The health secretary said similar measures had been taken in other parts of the country too "but clearly there was more transmission, more cases in Leicester".
Measures in other parts of the country "brought the virus under control, unfortunately in Leicester it didn't and therefore we had to take these much more significant measures", he said.
He added: "Closing schools and closing shops is not what anybody would want to do but they are necessary because the more targeted measures had not brought the virus under control."
Mr Hancock told ITV News the government is recommending against travel in and out of the city, "unless it's absolutely necessary", but said "we do have powers in the coronavirus act that we passed at the start of this crisis, to legally enforce restrictions on travel".
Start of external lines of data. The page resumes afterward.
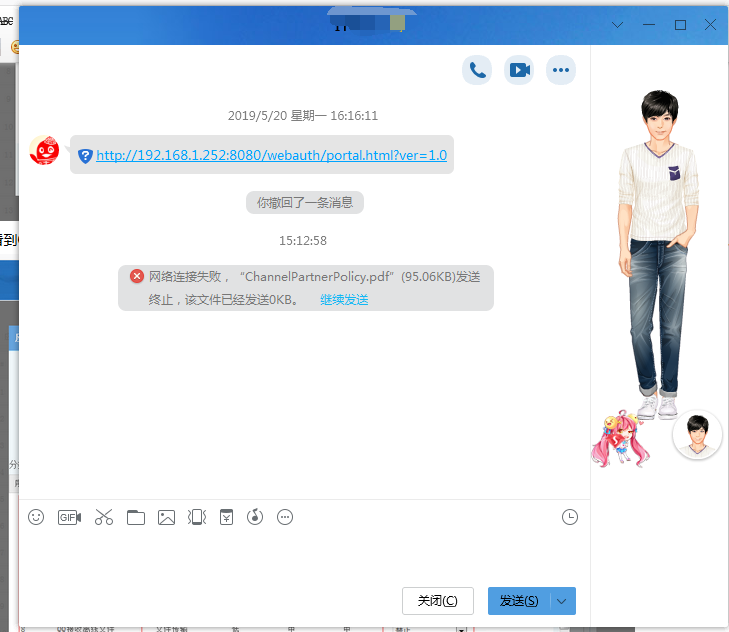Click the GIF animation icon

click(x=69, y=517)

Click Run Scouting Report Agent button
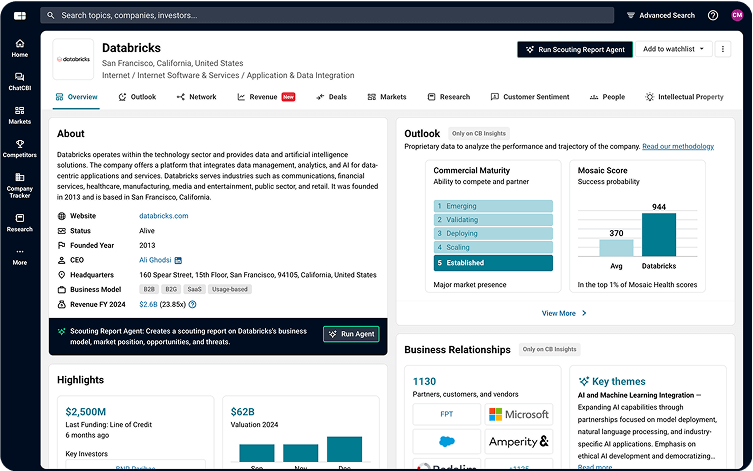click(574, 49)
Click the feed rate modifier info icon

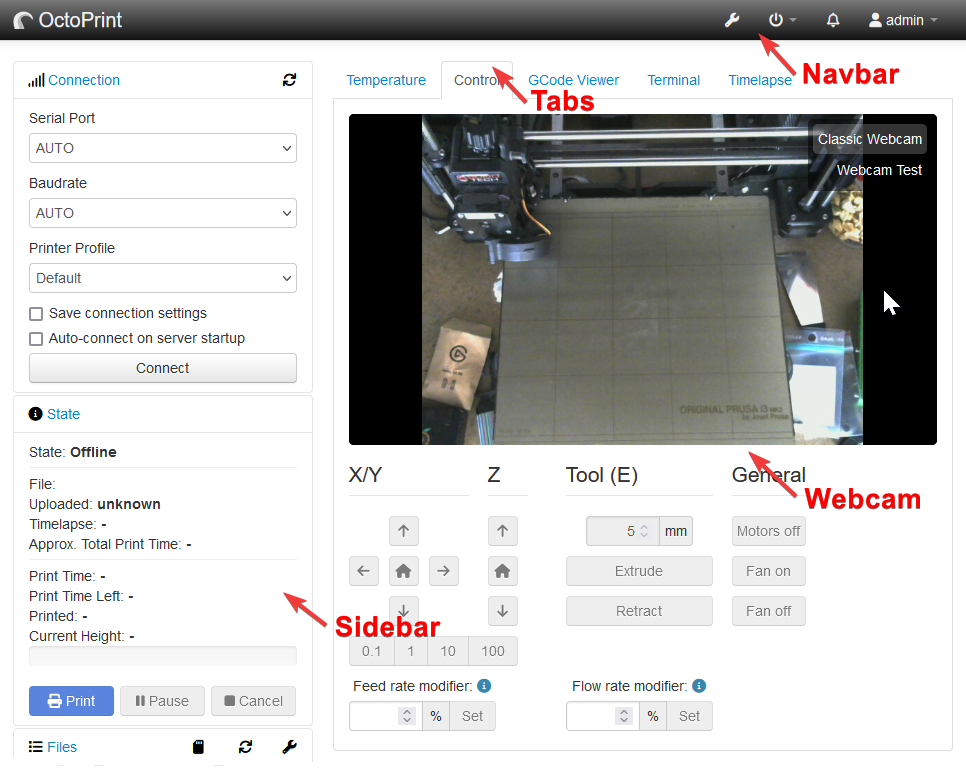[x=483, y=686]
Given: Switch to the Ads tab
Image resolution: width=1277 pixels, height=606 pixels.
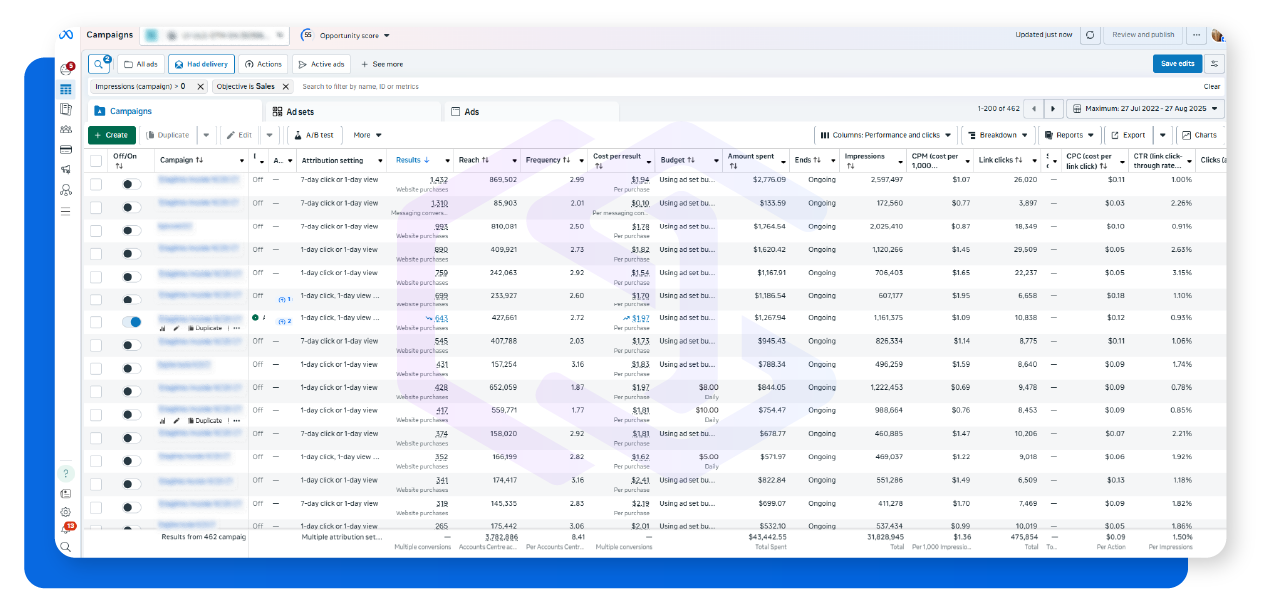Looking at the screenshot, I should [x=471, y=112].
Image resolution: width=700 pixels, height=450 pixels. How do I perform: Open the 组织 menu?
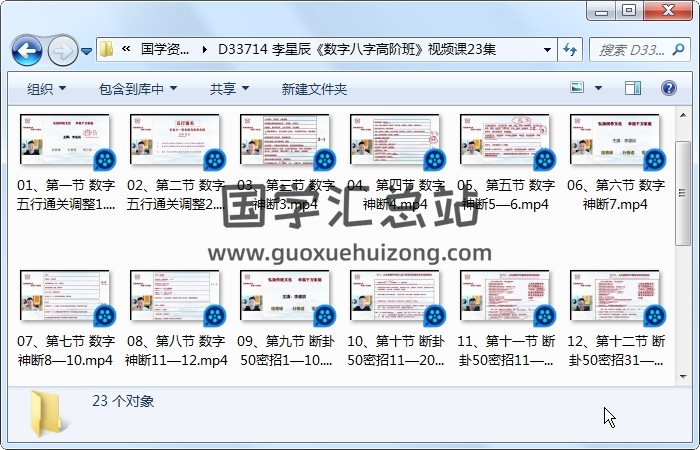[46, 89]
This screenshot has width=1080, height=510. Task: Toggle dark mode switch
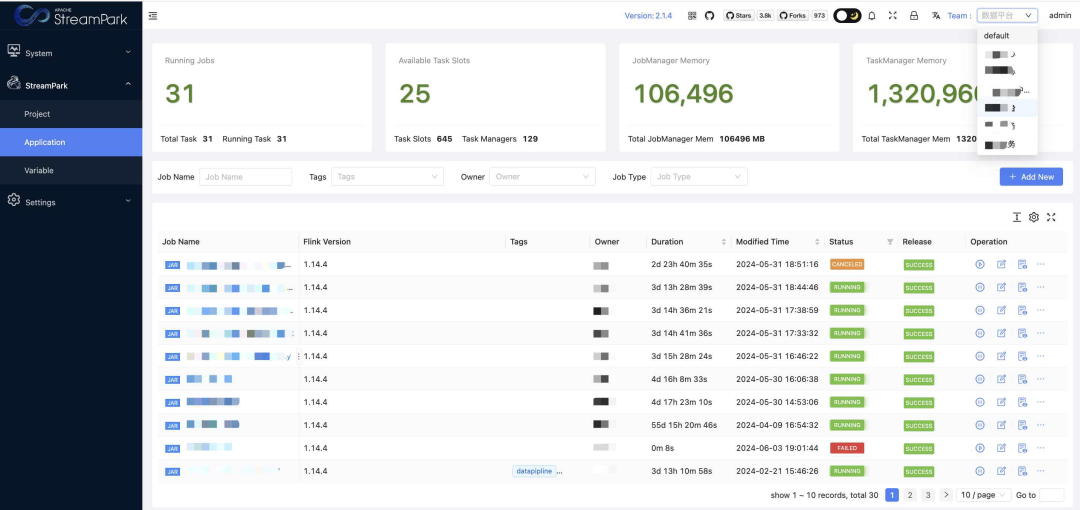click(x=847, y=16)
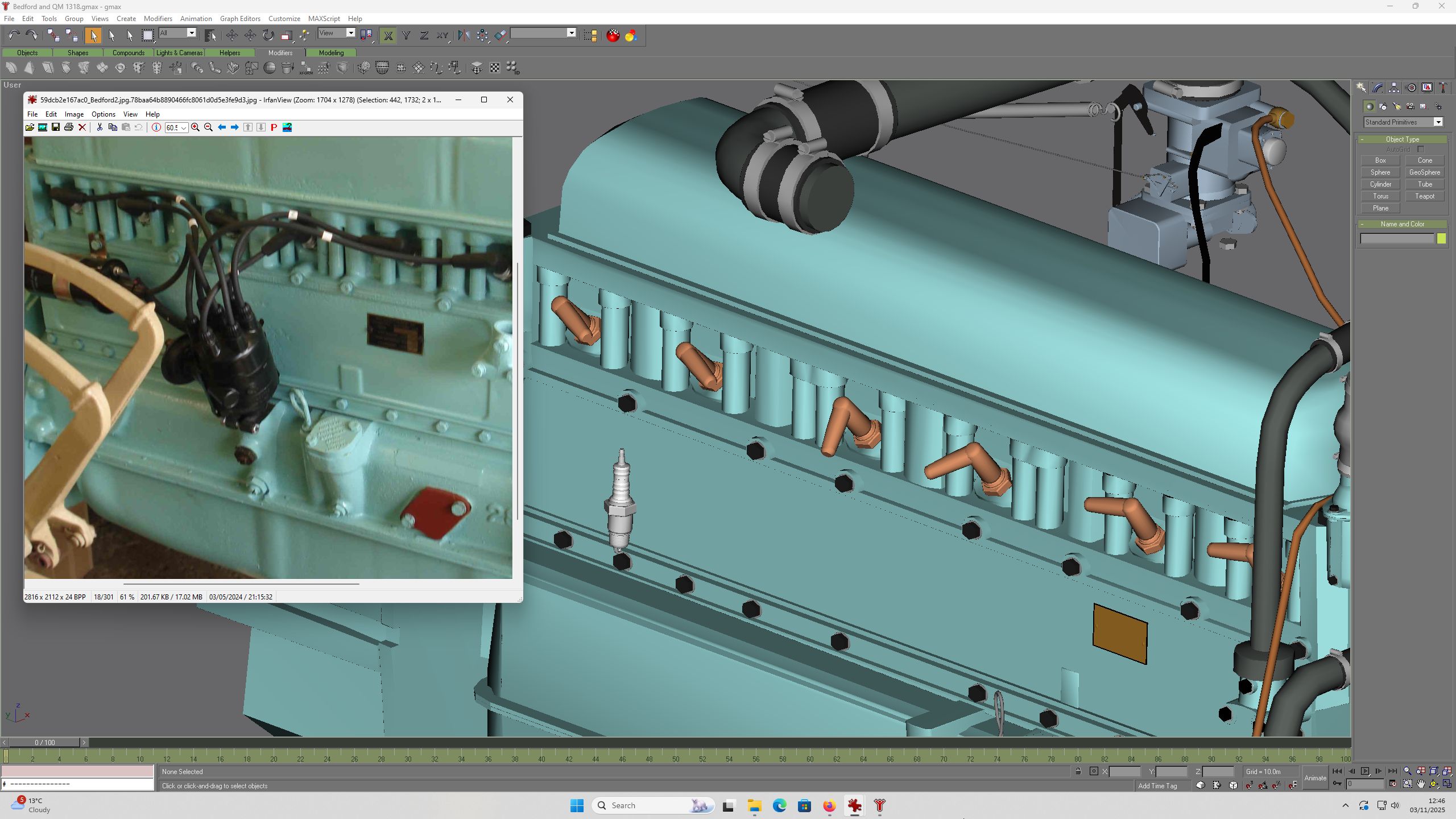Screen dimensions: 1456x819
Task: Click IrfanView zoom in magnifier icon
Action: 195,127
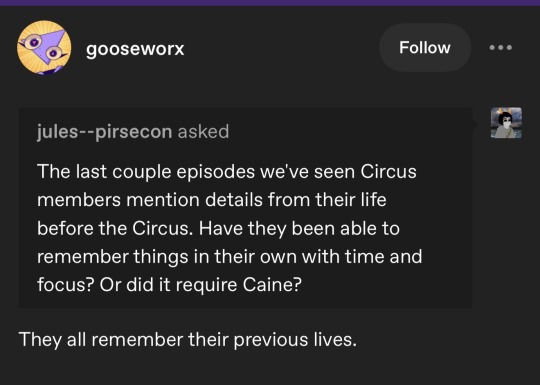Click the line beginning 'The last couple episodes'
540x385 pixels.
click(x=227, y=171)
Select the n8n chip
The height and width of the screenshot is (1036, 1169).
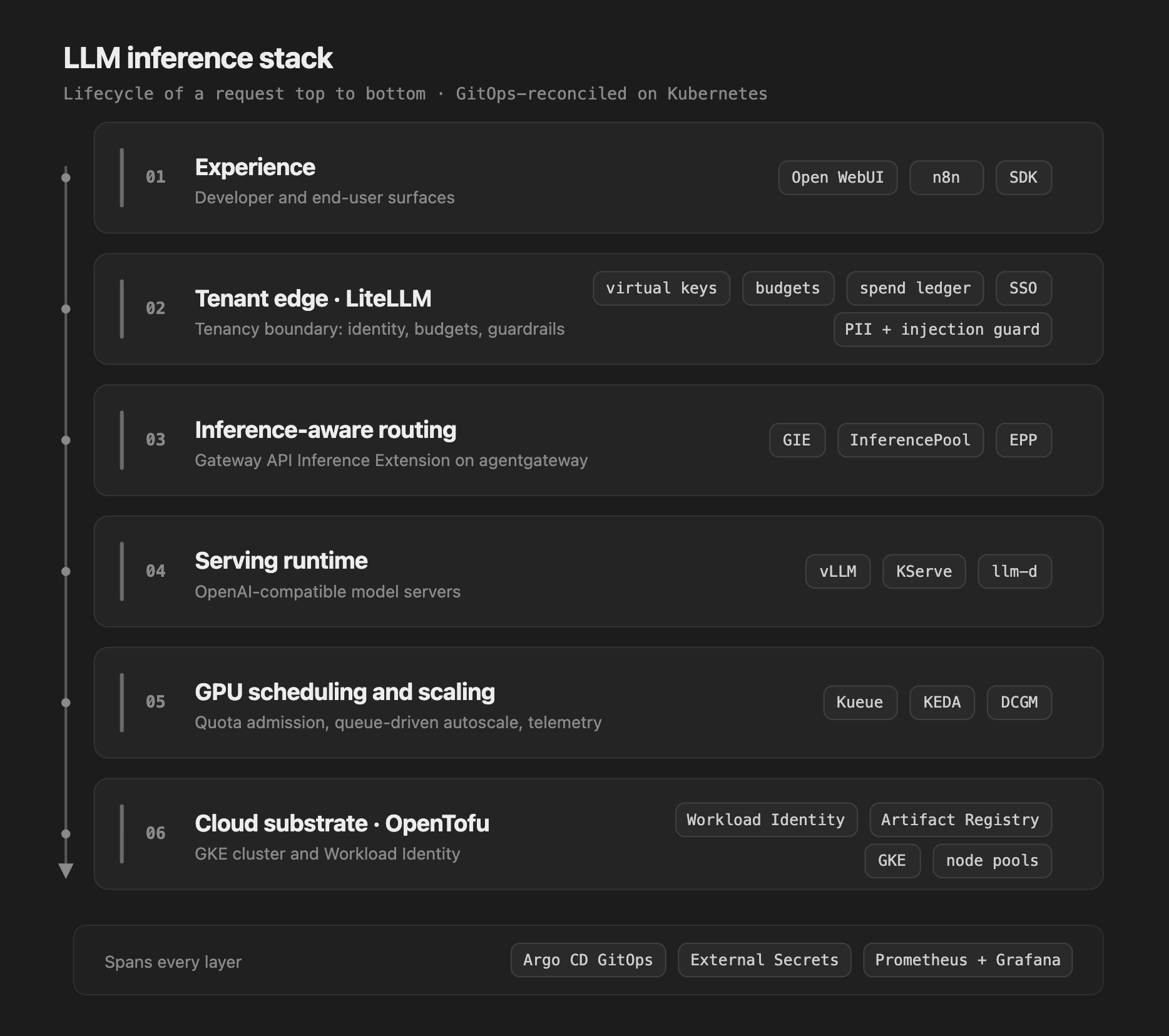point(946,178)
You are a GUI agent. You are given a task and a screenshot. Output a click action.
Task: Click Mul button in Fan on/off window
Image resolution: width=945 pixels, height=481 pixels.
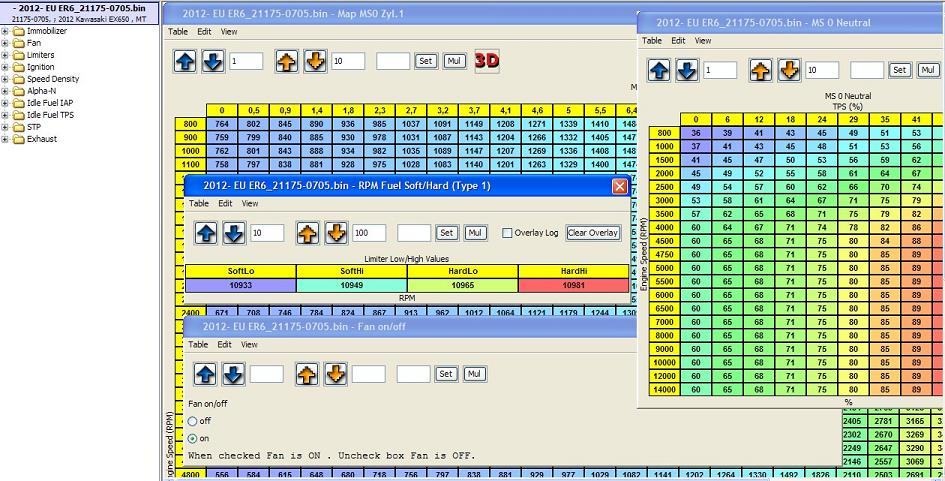475,374
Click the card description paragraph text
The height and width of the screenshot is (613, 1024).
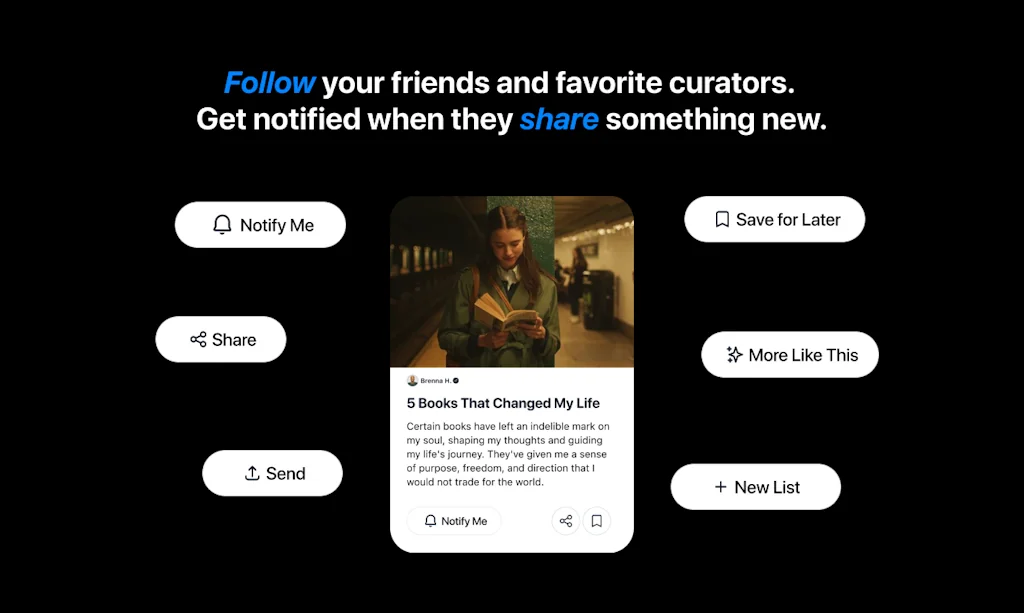tap(508, 454)
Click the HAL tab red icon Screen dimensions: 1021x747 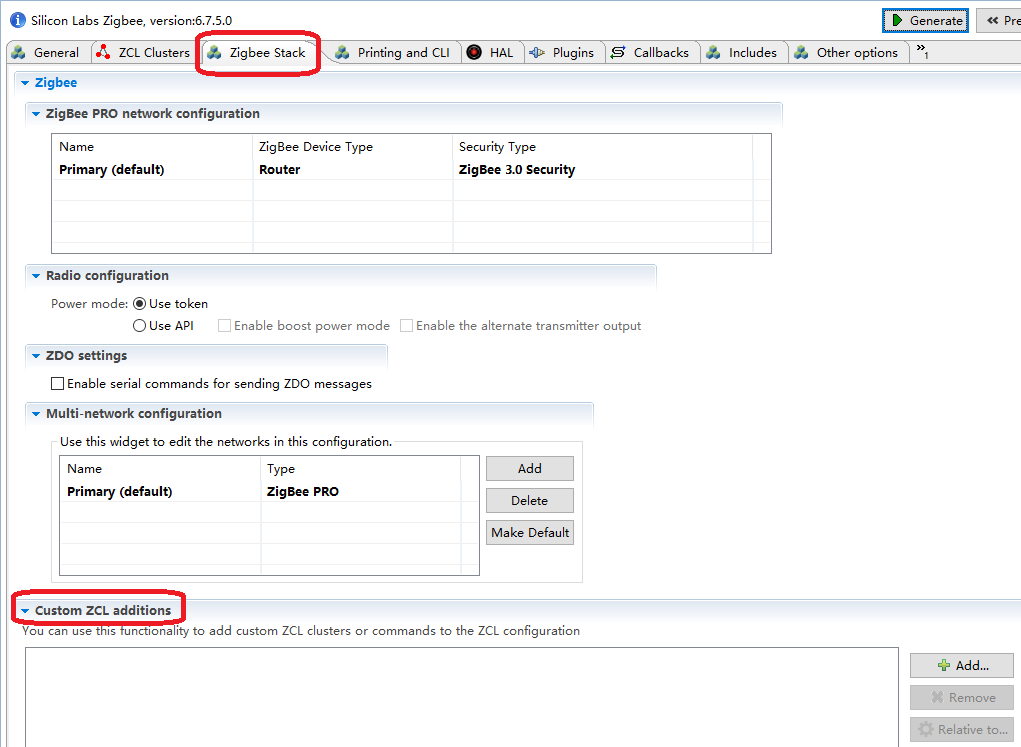pyautogui.click(x=474, y=52)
The health secretary added how that is "another big step and I'd rather not take it - my strong preference is that people will adhere to this very clear guidance".
The local lockdown means the city will not be allowed to ease restrictions along with the rest of England on Saturday, meaning pubs, bars, cafes, restaurants, barbers and hairdressers will not be allowed to open their doors.
When shielding advice relaxes across England on Monday - allowing the most clinical-vulnerable to spend more time outside - these changes will not take place in the city.
Mr Hancock told BBC Breakfast on Tuesday that the government was not making non-essential travel illegal, but said it would if it had to.
He added people should stay at home where possible.
“On shops, the non-essential retail, we will be closing them by law and changing the law in the next day or two to put that into effect," Mr Hancock said.
“We are also not releasing the legal measures that lift the lockdown for the rest of the country."
He told ITV News that the new local lockdown in Leicester shows "we all need to remain alert, we need to remain vigilant, this isn't over yet".
One reporter questioning the health secretary suggested the test and trace system hadn't worked in the city, pointing to the local authority's three-week old suspicion about a rise in cases.
Mr Hancock denied it, saying increased testing allowed officials to find out more about the virus in Leicester before the lockdown was imposed.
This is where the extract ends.